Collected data

§ §

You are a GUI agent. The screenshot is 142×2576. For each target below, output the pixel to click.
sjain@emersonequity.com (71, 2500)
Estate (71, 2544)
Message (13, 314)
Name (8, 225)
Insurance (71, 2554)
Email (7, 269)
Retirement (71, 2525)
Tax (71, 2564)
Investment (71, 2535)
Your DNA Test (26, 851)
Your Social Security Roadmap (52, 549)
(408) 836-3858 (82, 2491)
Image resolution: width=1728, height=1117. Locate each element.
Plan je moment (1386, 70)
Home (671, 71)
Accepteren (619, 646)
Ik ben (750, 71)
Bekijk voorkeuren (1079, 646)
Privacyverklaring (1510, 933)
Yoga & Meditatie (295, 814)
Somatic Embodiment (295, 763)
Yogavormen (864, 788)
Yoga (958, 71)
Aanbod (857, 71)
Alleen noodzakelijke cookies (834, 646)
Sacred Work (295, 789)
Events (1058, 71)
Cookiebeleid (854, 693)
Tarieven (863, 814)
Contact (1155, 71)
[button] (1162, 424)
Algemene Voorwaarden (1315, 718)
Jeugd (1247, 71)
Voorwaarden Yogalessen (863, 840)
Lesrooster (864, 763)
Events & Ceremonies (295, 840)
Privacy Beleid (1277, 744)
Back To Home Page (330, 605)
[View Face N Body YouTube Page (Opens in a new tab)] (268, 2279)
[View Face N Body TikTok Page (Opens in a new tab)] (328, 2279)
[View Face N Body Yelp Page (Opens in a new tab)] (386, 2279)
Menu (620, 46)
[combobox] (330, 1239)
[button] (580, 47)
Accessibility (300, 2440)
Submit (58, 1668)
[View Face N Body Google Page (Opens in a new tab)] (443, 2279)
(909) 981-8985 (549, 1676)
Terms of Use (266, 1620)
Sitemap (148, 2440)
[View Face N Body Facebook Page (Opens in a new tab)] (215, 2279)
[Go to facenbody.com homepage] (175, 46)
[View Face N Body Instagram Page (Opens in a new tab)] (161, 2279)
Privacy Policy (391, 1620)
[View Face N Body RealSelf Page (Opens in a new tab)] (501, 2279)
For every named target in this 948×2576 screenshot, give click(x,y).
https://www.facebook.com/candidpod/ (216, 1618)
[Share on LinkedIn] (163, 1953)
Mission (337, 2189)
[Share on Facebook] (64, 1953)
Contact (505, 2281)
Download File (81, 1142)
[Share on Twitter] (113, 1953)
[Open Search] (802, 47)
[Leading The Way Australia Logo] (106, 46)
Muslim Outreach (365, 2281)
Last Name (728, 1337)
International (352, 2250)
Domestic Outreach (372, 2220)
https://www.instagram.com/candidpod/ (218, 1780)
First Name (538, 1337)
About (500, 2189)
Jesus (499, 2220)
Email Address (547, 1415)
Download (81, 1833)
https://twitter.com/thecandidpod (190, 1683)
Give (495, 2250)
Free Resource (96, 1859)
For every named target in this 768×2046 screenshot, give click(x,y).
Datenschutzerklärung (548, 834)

§ §

Problem description: What is needed is an exact copy of all the entries.

Exercise result:
You are a GUI agent. The screenshot is 142×2576. For each target below, output the pixel to click.
sjain@emersonequity.com (71, 2500)
Estate (71, 2544)
Message (13, 314)
Name (8, 225)
Insurance (71, 2554)
Email (7, 269)
Retirement (71, 2525)
Tax (71, 2564)
Investment (71, 2535)
Your DNA Test (26, 851)
Your Social Security Roadmap (52, 549)
(408) 836-3858 (82, 2491)
Image resolution: width=1728, height=1117. Locate each element.
Plan je moment (1386, 70)
Home (671, 71)
Accepteren (619, 646)
Ik ben (750, 71)
Bekijk voorkeuren (1079, 646)
Privacyverklaring (1510, 933)
Yoga & Meditatie (295, 814)
Somatic Embodiment (295, 763)
Yogavormen (864, 788)
Yoga (958, 71)
Aanbod (857, 71)
Alleen noodzakelijke cookies (834, 646)
Sacred Work (295, 789)
Events (1058, 71)
Cookiebeleid (854, 693)
Tarieven (863, 814)
Contact (1155, 71)
[button] (1162, 424)
Algemene Voorwaarden (1315, 718)
Jeugd (1247, 71)
Voorwaarden Yogalessen (863, 840)
Lesrooster (864, 763)
Events & Ceremonies (295, 840)
Privacy Beleid (1277, 744)
Back To Home Page (330, 605)
[View Face N Body YouTube Page (Opens in a new tab)] (268, 2279)
[View Face N Body TikTok Page (Opens in a new tab)] (328, 2279)
[View Face N Body Yelp Page (Opens in a new tab)] (386, 2279)
Menu (620, 46)
[combobox] (330, 1239)
[button] (580, 47)
Accessibility (300, 2440)
Submit (58, 1668)
[View Face N Body Google Page (Opens in a new tab)] (443, 2279)
(909) 981-8985 (549, 1676)
Terms of Use (266, 1620)
Sitemap (148, 2440)
[View Face N Body Facebook Page (Opens in a new tab)] (215, 2279)
[Go to facenbody.com homepage] (175, 46)
[View Face N Body Instagram Page (Opens in a new tab)] (161, 2279)
Privacy Policy (391, 1620)
[View Face N Body RealSelf Page (Opens in a new tab)] (501, 2279)
For every named target in this 948×2576 screenshot, give click(x,y).
https://www.facebook.com/candidpod/ (216, 1618)
[Share on LinkedIn] (163, 1953)
Mission (337, 2189)
[Share on Facebook] (64, 1953)
Contact (505, 2281)
Download File (81, 1142)
[Share on Twitter] (113, 1953)
[Open Search] (802, 47)
[Leading The Way Australia Logo] (106, 46)
Muslim Outreach (365, 2281)
Last Name (728, 1337)
International (352, 2250)
Domestic Outreach (372, 2220)
https://www.instagram.com/candidpod/ (218, 1780)
First Name (538, 1337)
About (500, 2189)
Jesus (499, 2220)
Email Address (547, 1415)
Download (81, 1833)
https://twitter.com/thecandidpod (190, 1683)
Give (495, 2250)
Free Resource (96, 1859)
For every named target in this 768×2046 screenshot, give click(x,y).
Datenschutzerklärung (548, 834)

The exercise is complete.